The answer of our Saviour is related by Matthew and Luke with some addition, but such as is further favourable to this interpretation. For, upon their asking a sign, it is plain he understood them to mean not a miracle, but a TEST, by the question immediately put to them: When it is evening, ye say it will be fair weather; for the sky is red. And in the morning, it will be foul to-day; for the sky is red and lowering. O! ye hypocrites, ye can discern the face of the sky, but can ye not discern the face of the times? “Are the appearances which, in the order and constitution of nature, precede the changes of weather, a sign or test to you of those changes? And are ye stupid and perverse enough to neglect those which, by the Divine appointment, are made the sign or test of the TIMES, of the change of the Mosaic for the Christian dispensation? How is it that ye do not collect this from my miracles and doctrine, the ordinary and stated marks of this change, but ye must perversely demand a test of it, which the Scriptures nowhere promise, and the order and course of God’s Providence disclaim?”

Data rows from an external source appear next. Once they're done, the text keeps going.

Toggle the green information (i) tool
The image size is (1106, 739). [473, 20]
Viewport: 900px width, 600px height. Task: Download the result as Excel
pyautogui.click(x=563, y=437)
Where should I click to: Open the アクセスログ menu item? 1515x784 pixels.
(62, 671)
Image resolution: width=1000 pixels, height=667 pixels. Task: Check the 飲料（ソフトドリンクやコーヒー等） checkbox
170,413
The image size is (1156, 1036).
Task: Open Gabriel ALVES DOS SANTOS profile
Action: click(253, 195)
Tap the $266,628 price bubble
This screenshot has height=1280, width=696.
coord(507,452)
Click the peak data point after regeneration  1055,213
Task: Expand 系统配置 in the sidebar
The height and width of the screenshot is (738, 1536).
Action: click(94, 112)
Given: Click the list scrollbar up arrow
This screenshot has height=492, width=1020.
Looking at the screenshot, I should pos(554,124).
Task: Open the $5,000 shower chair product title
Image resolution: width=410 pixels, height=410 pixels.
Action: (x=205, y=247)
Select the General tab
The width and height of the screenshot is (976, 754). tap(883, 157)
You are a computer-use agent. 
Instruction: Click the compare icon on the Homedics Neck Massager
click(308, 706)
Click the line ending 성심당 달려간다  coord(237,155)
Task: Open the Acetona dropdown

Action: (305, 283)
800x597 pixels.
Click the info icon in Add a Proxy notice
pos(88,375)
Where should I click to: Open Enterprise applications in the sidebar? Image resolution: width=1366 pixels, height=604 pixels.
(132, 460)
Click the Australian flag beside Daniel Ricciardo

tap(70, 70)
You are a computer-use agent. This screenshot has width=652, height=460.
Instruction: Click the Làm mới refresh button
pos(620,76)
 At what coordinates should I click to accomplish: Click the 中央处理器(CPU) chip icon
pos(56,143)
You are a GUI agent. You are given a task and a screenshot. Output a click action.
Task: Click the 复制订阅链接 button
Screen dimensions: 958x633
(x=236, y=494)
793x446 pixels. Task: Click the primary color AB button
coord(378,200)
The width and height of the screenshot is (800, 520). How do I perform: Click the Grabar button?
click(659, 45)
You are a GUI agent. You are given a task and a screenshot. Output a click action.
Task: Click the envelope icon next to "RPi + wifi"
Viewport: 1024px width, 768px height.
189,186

If, after all this, there can yet remain any doubt of the truth of this comment, it will be effectually removed by an authority or two from the other Evangelist, which the reader will indulge me in just mentioning. In our Saviour’s exerting an act of civil power, in scourging and driving the money-changers out of the temple, the Jews require him to shew the credentials of his authority, What sign shewest thou that thou doest these things? The asking a miracle in this case were impertinent; for that, how extraordinary soever, could never prove to the Jews that he came invested with the powers of the civil magistrate. The sign they expected, then was evidently of another kind: an express declaration, or open display, of the regal character and office, evidencing his commission to do such things. Accordingly, the reply of our Saviour was to the same effect as before. Jesus said unto them, destroy this temple, and in three days I will raise it up; for he spake, we know, of the temple of his body. c. ii.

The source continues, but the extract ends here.